LESTER HOLT: Yeah. Got some phone calls to make.

BRYAN STEVENSON: Yes, yes, yes, yes, yes. Absolutely. Absolutely. Well I know they’d be so proud of you.  

Stevenson also told Lester about the memorial: “You know that the sweat of enslaved people are in that soil. You know that the blood of these lynching victims are in that soil. You know the tears of those who were humiliated by segregation are in the soil. But what I love about it is we gather the soil and we can grow something. We can make that soil create new life.”

Lester embarks on his third “Across America” tour this week, anchoring Tuesday in Montgomery, Alabama. All week, Holt will travel across the country, visiting cities from coast-to-coast to report on stories impact Americans in their hometowns and highlights those working to strengthen their communities and inspire others. Each night, Holt will anchor “NBC Nightly News” live from a different city.

FULL INTERVIEW TRANSCRIPT

LESTER HOLT VOICEOVER: Just after dawn, pillars at The National Memorial for Peace and Justice stand as testament to America’s traumatic past. The pain palpable. The memorial begins with this image, enslaved African families torn apart. Centuries of slavery, giving way to decades of racial terror. The legacy of lynchings between 1877 and 1950, not just in the south but across this country, is told here.

BRYAN STEVENSON: The mindset was that black people don’t deserve the dignity of even being a defendant and they would be pulled out of jails, they would be pulled from law enforcement officers, and they would be brutalized in this way.

LESTER HOLT VOICEOVERBryan Stevenson, created the memorial through his non-profit, the Equal Justice Initiative. An attorney and author he’s dedicated his work to getting black men and women released from prison and death row. His book, Just Mercy, is being made into a movie. At the memorial, more than 4,000 names are engraved. The date of murder listed with the county where they died. The reasons, chilling.

BRYAN STEVENSON: Drinking from a white man’s well.

LESTER HOLT: Striking to protest low wages.

BRYAN STEVENSON: Yes. Exactly. If you’re black and you go into town or you– There’s so many ways that you can make a mistake that could cost you your life.

LESTER HOLT VOICEOVER:  For some visitors the memorial, revealing an unexpected truths.

BRYAN STEVENSON There were very few families that were not impacted by this.

LESTER HOLT VOICEOVER:  Minutes later it happened to me.

LESTER HOLT: My grandmother was a Houston and there’s a Houston here.
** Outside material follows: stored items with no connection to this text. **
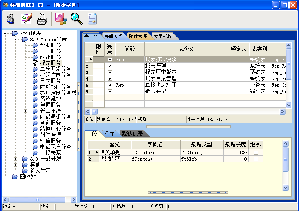Toggle 完成 checkbox for 报表打印快照 row
299x211 pixels.
[110, 59]
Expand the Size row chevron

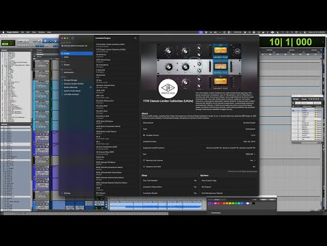click(x=255, y=154)
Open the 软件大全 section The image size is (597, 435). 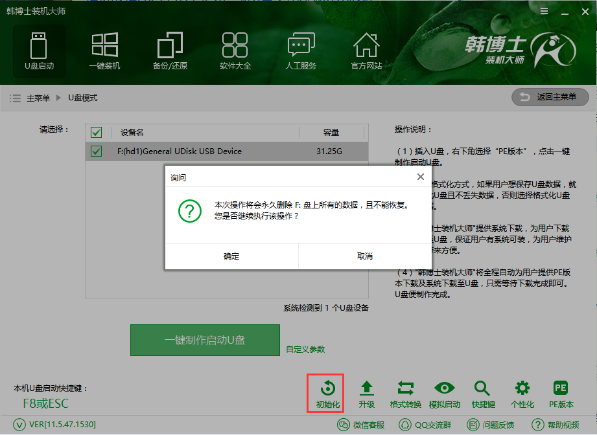[235, 46]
I have to call my father but –

BRYAN STEVENSON: It’s astonishing to me how often that happens.

LESTER HOLT VOICEOVER: Scanning the names on these columns, a familiar last name from Bedford county, Tennessee stands out.  Houston. It was my paternal grandmother’s maiden name. She was born in Tennessee. And the John Houston engraved before me, according to family, was likely related.

LESTER HOLT: Yeah. Got some phone calls to make.

BRYAN STEVENSON: Yes yes yes yes yes. Absolutely. Absolutely. Well I know they’d be so proud of you.

LESTER HOLT VOICEOVER:  But many of the names, are unknown.

LESTER HOLT: This is – this wall is an acknowledgement to those not documented, those we’ll never know. Do you ever allow yourself to estimate what that number may be?

BRYAN STEVENSON: It’s thousands. Whether it’s tens of thousands A great historian, Leon Litwack wrote, how many thousands, we’ll never know.

LESTER HOLT VOICEOVER:  Josephine McCall’s father Elmore Bolling was shot and killed on December 4, 1947 in Lowndes County, Alabama. His name, now memorialized.

JOSEPHINE MCCALL: I was ecstatic. My father had never gotten any recognition, nor had we. We had never been recognized for the trauma that we suffered.

LESTER HOLT VOICEOVER: Stevenson has visions of expanding – his team, collecting soil samples from over 280 lynching sites in the country, a tangible memory for those who never received a proper burial.

BRYAN STEVENSON: You know that the sweat of enslaved people are in that soil. You know that the blood of these lynching victims are in that soil. You know the tears of those who were humiliated by segregation are in the soil. But what I love about it is we gather the soil and we can grow something. We can make that soil create new life.